MetLife Inc., one of the nation's top insurers, said second-quarter profit declined compared with a year-ago period that included more than $1 billion in one-time gains. Operating earnings came in above Wall Street expectations, however, due to a surge in total U.S. annuity deposits.
Net income after paying preferred dividends slid to $617 million, or 80 cents per share, from $2.25 billion, or $3.02 per share, in the year-earlier period. The recent quarter included $2 million in one-time losses, while the 2005 quarter included $1.23 billion in gains on real estate sales.
Excluding items, MetLife earned $982 million, or $1.28 per share, in the latest quarter, up from $870 million, or $1.17 per share, last year.
Revenue rose to $11.41 billion from $10.96 billion a year ago.
The company's stock fell 65 cents to close at $52 on the New York Stock Exchange.
Shares of Tyson Foods Inc. shed 3 percent on Monday after the world's largest meat processor reported a fiscal third-quarter loss and predicted only modest improvement in the fourth quarter.
Tyson reported a loss for the April-June period — which it blamed on weakness in its chicken and beef divisions — of $52 million, or 15 cents per share, versus a profit of $131 million, or 36 cents per share, in the year-ago quarter. Revenue dipped 5 percent to $6.38 billion from $6.71 billion last year.

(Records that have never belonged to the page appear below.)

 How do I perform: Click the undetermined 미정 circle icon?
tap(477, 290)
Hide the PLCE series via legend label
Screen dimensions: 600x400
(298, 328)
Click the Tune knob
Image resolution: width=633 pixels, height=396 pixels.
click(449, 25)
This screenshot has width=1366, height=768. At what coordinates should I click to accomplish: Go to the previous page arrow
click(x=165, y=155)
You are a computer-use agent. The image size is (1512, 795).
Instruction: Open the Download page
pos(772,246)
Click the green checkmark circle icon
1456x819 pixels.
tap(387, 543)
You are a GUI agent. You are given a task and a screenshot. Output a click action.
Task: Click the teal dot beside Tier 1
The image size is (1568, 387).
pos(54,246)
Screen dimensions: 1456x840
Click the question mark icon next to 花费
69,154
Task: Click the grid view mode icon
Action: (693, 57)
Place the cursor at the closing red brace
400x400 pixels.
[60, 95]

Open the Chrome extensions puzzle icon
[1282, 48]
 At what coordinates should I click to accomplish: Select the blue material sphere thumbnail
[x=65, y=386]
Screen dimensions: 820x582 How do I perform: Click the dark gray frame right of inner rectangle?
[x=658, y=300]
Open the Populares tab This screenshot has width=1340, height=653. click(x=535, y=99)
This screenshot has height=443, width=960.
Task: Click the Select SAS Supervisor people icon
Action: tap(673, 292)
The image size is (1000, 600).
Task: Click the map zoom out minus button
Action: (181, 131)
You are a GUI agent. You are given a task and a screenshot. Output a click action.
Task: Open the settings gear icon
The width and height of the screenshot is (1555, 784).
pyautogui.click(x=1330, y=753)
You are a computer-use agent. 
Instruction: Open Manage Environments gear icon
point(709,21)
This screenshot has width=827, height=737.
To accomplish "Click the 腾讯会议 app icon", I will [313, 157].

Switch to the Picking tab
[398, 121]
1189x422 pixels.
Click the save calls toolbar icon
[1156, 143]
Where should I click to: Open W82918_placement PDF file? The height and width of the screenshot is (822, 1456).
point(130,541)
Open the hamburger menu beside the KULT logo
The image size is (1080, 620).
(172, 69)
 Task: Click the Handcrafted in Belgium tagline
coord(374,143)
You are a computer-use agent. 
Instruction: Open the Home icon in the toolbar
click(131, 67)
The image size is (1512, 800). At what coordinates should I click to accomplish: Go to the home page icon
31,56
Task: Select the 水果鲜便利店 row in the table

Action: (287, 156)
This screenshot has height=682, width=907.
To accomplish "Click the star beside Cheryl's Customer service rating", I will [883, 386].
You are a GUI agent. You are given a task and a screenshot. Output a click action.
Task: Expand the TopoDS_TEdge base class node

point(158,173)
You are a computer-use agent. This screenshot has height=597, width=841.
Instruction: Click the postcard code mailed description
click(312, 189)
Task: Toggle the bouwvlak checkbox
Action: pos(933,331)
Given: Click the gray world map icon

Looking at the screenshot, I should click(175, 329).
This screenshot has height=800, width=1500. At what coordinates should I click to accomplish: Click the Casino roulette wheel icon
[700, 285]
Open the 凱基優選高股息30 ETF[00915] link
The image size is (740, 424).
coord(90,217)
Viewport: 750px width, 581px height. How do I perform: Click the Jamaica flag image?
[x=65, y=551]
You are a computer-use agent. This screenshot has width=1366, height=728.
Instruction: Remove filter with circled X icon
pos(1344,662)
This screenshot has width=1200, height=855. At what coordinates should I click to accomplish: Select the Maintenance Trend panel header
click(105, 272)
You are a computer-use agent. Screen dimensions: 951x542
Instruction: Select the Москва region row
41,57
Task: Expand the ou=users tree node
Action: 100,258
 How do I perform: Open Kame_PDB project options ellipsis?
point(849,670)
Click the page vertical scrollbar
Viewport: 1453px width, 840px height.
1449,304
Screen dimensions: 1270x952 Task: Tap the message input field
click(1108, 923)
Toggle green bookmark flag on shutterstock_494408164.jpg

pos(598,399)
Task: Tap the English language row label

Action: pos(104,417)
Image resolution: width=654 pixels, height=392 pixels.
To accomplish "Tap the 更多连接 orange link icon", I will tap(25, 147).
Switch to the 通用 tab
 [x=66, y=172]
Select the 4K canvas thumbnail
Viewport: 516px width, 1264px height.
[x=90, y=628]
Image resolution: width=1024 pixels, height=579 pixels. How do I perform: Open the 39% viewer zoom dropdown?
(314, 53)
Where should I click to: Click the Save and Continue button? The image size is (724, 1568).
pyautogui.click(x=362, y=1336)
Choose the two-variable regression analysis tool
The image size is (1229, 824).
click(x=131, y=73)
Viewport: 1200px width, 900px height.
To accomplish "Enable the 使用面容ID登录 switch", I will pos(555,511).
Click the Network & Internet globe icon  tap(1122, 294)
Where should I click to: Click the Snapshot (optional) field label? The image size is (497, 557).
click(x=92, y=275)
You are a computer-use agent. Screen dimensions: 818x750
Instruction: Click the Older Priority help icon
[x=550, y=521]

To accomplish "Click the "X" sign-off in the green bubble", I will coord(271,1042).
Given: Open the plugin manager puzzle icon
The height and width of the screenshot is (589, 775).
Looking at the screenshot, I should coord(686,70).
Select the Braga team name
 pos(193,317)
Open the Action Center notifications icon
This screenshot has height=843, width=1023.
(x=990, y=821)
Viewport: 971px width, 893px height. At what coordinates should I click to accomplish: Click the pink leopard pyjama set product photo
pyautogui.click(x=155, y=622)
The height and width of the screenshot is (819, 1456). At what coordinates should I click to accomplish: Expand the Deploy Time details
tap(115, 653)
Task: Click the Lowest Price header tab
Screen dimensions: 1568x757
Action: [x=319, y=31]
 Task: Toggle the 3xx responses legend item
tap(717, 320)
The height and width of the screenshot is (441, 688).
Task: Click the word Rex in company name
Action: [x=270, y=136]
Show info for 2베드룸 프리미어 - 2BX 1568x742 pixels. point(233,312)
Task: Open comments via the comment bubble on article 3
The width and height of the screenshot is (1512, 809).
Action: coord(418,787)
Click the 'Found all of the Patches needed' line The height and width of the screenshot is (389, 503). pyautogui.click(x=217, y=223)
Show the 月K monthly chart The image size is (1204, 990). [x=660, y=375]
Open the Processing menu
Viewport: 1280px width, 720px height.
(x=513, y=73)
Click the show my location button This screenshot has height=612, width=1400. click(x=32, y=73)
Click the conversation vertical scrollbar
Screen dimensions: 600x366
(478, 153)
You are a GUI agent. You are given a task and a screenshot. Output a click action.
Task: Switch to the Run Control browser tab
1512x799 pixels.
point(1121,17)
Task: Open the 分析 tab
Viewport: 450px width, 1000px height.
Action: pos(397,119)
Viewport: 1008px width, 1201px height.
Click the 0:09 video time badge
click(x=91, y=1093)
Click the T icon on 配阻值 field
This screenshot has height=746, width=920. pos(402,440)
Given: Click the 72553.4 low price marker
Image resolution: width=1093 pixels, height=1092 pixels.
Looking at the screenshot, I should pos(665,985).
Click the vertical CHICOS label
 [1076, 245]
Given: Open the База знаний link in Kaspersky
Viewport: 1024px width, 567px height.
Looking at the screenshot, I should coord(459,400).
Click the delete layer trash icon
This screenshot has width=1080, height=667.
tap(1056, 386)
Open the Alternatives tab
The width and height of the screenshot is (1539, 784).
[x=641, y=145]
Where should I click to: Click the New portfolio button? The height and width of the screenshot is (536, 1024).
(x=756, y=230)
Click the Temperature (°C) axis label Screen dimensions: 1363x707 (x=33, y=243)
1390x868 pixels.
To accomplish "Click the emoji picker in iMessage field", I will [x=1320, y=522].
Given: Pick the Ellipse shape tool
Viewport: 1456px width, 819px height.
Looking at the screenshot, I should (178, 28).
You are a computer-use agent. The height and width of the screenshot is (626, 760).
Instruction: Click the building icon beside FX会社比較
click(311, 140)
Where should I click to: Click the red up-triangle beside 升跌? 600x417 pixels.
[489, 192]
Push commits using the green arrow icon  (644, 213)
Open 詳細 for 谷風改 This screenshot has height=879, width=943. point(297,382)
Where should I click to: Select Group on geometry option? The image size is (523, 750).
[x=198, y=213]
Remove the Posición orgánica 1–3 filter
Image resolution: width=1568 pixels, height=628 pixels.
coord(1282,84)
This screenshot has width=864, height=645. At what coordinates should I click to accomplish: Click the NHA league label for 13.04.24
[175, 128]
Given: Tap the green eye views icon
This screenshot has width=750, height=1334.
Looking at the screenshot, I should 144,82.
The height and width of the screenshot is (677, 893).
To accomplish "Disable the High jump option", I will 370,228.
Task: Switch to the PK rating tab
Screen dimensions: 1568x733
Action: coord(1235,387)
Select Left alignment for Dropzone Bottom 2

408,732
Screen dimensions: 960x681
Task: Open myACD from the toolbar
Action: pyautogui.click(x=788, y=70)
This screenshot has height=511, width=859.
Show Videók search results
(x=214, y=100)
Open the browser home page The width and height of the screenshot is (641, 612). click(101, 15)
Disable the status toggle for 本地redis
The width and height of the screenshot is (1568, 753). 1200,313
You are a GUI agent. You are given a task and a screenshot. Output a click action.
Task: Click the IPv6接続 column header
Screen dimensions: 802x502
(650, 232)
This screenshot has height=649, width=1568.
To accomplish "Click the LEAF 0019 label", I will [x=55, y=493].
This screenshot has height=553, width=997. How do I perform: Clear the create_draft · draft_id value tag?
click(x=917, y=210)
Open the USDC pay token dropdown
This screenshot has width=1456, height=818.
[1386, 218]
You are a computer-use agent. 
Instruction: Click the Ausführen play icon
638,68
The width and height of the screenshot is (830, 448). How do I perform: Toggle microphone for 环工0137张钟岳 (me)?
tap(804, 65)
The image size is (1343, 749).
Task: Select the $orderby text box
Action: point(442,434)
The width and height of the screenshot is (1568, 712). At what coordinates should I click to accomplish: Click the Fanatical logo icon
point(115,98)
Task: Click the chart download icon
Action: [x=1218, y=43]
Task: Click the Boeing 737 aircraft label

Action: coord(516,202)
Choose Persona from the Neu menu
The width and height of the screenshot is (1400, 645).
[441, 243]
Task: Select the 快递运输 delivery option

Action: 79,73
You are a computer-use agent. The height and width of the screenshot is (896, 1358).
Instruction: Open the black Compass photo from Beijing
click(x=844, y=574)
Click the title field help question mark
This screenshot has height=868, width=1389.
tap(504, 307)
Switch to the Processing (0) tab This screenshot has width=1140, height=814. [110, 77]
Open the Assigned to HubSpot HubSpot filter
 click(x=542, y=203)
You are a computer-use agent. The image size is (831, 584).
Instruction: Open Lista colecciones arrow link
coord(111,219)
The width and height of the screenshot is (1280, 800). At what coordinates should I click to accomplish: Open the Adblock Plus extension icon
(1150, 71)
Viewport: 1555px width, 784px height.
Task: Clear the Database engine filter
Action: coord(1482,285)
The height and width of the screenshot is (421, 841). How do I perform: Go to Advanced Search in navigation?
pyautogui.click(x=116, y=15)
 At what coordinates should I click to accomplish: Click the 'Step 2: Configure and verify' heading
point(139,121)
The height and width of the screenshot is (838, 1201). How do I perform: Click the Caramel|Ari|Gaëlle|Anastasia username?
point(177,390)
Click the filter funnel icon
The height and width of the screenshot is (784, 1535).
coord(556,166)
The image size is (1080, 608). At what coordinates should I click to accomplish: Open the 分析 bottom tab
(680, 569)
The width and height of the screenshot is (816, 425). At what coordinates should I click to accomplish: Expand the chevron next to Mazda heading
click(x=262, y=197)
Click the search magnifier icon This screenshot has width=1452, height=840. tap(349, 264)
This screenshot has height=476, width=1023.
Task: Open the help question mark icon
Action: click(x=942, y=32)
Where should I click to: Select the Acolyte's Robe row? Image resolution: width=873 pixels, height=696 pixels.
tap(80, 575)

Its shares closed down 41 cents at $14.16 on the New York Stock Exchange.
Avon Products Inc., the world's biggest direct seller of beauty products, said its second-quarter profit dropped 54 percent, mostly due to charges from a restructuring program aimed at reviving lackluster sales.
The New York-based company said that for the three months ended June 30 it earned $150.9 million, or 33 cents per share, compared with $328.6 million, or 69 cents per share, in the year-ago period.
The latest results were reduced by 7 cents per share after taxes for restructuring costs.
Avon posted total revenue of $2.1 billion versus $1.98 billion a year ago.
Shares fell $3.82 Monday to close at $28.99. They have traded in a range of $24.33 to $34 for the past year.
Chipotle Mexican Grill Inc., a casual-dining restaurant chain, said its second-quarter profit fell 58 percent from results fattened by a one-time tax benefit a year ago. Its revenue climbed 31 percent, however.
For the April-June quarter, the Denver-based company had net income of $10.8 million, or 33 cents a share, compared with $25.7 million, or 98 cents a share, in the second quarter of 2005. Excluding a $20.3 million nonrecurring tax benefit in the 2005 quarter, the company said it would have earned only $5.4 million a year ago.
Revenue rose to $204.9 million from $156.3 million a year earlier. Comparable restaurant sales — sales at sites open at least a year — rose 16.9 percent.
Chipotle's shares closed up $2.37, or 4.7 percent, at $52.50 a share on the New York Stock Exchange ahead of the earnings report.
Contributing: Associated Press, Bloomberg News.